By Maria Giese | Women and Hollywood January 9, 2014 at 2:00PM
Yesterday, the DGA voted by "an overwhelming margin" to ratify a new contract between its members and the Alliance of Motion Picture and Television Producers (AMPTP). DGA President Paris Barclay said of the agreement, "This negotiation was about laying the groundwork to protect our future in a meaningful way." But what new groundwork has been laid to fight discrimination against women directors?
None. None at all. Even though many women members of the DGA have been working tirelessly for two years to get the Guild to pay attention to the inexcusable under-representation of women directors, this negotiation result shows definitively that the DGA could not care less about gender equity in our industry.
The primary failing of the tentative agreement is that women remain buried within the category of general diversity. Therefore, even if in the coming years the rate of female director employment remains the same or even continues to decline, while those of male ethnic minority directors continue to make reasonable forward strides, the studios will be able to have demonstrated successful adherence to the agreements.
In order for the agreement to benefit women, it must specifically refer to women of all ethnicities as a separate class, in their own right. Under the new contract, the studios could do remarkably well by advancing only male ethnic minorities. There is no legal obligation for them to advance women in any way; the only legal requirement is that diversity hiring improves overall.
Worse still, the term "good-faith effort" has unfortunately not been upgraded to "best efforts," but rather reduced to by "work diligently." The Women's Steering Committee Proposals Subcommittee had requested that our Guild negotiate a stronger term to replace this. We all understand that "best efforts" leaves the studios vulnerable to lawsuits to a degree that may render it unviable. However, "good-faith efforts" is not strong enough, as arbitration of violations can only ensue if there is "smoking-gun evidence" of discrimination, such as e-mails (which are very rare and has failed thus far to support women in increasing their employment numbers).

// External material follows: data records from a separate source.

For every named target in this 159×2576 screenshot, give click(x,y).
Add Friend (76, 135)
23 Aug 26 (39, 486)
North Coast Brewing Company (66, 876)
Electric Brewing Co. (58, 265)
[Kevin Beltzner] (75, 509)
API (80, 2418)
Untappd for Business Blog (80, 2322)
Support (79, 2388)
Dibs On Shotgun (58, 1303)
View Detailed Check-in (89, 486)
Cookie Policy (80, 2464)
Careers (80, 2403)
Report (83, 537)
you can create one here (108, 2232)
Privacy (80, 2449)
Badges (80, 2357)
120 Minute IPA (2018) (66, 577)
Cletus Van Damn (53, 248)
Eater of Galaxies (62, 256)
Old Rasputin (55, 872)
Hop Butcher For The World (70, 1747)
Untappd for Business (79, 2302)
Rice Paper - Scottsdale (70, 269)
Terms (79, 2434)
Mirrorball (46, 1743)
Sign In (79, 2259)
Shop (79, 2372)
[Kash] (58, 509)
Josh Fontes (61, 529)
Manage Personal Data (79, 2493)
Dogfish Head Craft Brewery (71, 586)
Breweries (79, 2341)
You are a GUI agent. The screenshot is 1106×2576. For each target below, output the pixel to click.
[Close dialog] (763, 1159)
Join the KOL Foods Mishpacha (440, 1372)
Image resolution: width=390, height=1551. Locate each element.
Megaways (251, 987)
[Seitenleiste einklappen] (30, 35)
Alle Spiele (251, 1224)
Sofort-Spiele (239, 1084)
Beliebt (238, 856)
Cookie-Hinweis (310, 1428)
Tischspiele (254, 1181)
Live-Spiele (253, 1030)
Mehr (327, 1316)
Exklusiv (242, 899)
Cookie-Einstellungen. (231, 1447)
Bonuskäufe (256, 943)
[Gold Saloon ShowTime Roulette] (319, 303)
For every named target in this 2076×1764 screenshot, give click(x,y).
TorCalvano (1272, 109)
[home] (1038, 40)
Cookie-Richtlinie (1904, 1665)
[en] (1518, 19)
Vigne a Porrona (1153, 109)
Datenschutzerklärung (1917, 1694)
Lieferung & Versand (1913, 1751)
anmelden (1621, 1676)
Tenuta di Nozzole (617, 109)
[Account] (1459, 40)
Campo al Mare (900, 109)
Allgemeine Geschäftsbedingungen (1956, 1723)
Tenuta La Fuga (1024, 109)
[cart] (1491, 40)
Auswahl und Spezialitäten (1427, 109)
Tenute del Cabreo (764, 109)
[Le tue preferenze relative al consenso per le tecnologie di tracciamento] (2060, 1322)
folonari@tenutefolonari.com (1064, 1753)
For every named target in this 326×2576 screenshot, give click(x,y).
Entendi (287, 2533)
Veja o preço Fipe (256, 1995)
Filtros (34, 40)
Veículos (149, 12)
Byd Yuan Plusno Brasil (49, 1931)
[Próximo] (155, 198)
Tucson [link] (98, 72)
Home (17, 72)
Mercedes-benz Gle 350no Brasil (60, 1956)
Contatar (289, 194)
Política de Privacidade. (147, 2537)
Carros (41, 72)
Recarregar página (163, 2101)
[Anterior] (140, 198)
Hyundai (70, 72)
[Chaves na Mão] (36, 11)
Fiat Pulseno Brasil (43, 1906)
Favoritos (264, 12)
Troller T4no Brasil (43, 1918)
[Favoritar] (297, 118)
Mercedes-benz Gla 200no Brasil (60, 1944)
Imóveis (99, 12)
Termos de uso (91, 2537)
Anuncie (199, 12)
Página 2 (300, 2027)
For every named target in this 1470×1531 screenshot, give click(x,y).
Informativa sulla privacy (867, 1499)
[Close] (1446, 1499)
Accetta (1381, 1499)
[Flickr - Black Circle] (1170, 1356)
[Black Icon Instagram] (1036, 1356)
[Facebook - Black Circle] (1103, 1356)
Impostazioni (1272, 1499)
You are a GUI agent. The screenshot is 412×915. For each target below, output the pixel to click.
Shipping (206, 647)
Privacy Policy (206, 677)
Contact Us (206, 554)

Let us hope that with hard work and constant application some progress might result, but as with the fight over "good-faith efforts," there is no legal requirement for progress. In effect, with this new agreement, we rely solely on the goodwill of studio executives to truly effect hiring of more women. In a best-case scenario, therefore, we must spend three more years watching closely to see if the studios actually deliver on these agreements, and that our Guild does not merely continue to pay lip service to oversight, but actually enforces them if they are able and have the will to do so. That expense of lost time is something we women can ill afford.
Going forward, women directors must be vigilant regarding the effectiveness of the new agreements. We must be prepared to provide evidence if the results turn out to be disappointing. We must see to it that that the DGA truly holds the studios' feet to the fire in fulfilling their new purported obligations. And no matter what, women must now redouble their efforts to initiate a new set of proposals to submit for the 2017 DGA Basic Agreement and Freelance Live and Tape Television Agreement Negotiations.